If your organization hasn’t gone over its background check forms in a while, now is the time: A U.S. Court of Appeals recently reconsidered discloser rules required by the FCRA. In other news, the State of Maryland settled a lawsuit alleging Equal Pay Act violations, and pallet and lumber companies remain on the front lines of the nation’s drug epidemic. Get the details in our Weekend Roundup:
Employers: No Time Like the Present to Scrutinize Background Check Forms
The time to act is now. Employers should take a look at their background check forms in light of a recent ruling of the U.S. Court of Appeals for the Ninth Circuit that state disclosures cannot be combined with the disclosures required under the Fair Credit Reporting Act (FCRA).
Employers should not rely on background check companies to make the appropriate changes to their forms—a privileged review of background check processes and forms to ensure compliance and mitigate risk now should be in the game plan.

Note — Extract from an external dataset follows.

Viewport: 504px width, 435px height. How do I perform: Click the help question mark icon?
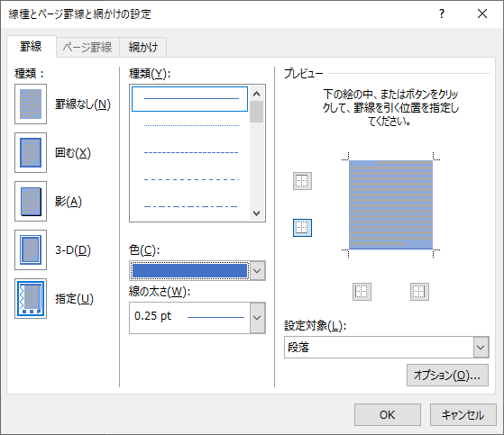click(442, 14)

Maryland Settles EEOC Complaint Over Pay at Insurance Administration
The Maryland Insurance Administration has agreed to settle a lawsuit filed by the U.S. Equal Employment Opportunity Commission that accused the agency of paying three female fraud investigators less than their male counterparts for the same work.
The disparity violated the federal Equal Pay Act, the lawsuit said.
The agency will pay about $37,000 in back pay and damages to settle the lawsuit. It must create specific “non-gender-based criteria for setting wages,” according to the EEOC. And it will post a notice outlining its obligation to meet the criteria and report to the EEOC about how it handles any future complaints of sex-based wage discrimination.
Workplace Drug Abuse: Reducing the Risk of Impaired Workers
Workplace drug abuse can threaten your bottom line in many ways—higher absenteeism, lower productivity, and costly accidents that spark lawsuits. Employers are facing a greater risk than ever from a growing culture of impairment that shows no signs of tapering off any time soon. Pallet and lumber companies are on the frontline of the nation’s drug epidemic as many potential workers can’t even pass a basic drug test.